→ **SET PROBLEM**: Select every line of the listing that contains the string "Viewport", matching case exactly, and copy those lines.

→ **EXTRACTED RECORDS**:
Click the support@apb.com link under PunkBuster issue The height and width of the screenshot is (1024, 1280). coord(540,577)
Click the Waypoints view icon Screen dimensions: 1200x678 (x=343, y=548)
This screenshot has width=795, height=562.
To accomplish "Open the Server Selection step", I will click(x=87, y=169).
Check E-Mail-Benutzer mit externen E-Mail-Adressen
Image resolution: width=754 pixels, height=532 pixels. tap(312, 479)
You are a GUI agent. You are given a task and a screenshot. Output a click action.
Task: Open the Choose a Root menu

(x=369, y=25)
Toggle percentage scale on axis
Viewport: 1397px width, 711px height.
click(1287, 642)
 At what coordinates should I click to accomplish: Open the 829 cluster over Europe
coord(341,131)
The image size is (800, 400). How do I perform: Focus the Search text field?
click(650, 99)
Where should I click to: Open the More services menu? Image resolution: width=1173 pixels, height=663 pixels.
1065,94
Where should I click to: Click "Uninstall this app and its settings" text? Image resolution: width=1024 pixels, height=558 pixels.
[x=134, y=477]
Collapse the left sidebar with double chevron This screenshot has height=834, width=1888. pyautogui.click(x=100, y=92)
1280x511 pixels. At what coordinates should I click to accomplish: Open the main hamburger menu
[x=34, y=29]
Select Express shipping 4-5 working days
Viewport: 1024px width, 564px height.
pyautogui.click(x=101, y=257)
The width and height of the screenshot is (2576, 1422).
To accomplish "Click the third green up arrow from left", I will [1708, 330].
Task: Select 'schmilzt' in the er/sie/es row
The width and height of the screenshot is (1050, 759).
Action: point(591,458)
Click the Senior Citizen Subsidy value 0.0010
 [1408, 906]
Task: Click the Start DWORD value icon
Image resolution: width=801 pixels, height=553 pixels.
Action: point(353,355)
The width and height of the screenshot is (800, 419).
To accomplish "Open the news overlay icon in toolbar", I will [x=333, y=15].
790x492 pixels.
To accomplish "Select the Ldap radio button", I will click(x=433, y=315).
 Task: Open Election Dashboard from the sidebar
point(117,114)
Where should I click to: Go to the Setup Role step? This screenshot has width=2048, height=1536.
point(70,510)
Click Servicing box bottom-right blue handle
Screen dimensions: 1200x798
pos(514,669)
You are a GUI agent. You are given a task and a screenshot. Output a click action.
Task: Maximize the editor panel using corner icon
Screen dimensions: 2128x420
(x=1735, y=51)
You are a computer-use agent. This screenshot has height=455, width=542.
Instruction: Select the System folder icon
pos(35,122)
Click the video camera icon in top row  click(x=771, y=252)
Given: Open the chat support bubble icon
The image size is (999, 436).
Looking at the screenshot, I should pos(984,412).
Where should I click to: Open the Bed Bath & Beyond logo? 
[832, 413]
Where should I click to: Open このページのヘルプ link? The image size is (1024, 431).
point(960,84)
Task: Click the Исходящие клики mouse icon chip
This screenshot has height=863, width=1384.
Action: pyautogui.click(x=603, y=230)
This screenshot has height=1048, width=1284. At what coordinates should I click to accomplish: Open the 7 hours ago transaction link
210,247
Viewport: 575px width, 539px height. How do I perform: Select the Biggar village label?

→ **EXERCISE RESULT**:
Viewport: 1397px width, 711px height.
Viewport: 1024px width, 564px height.
Viewport: 575px width, 539px height. How do I perform: Select the Biggar village label?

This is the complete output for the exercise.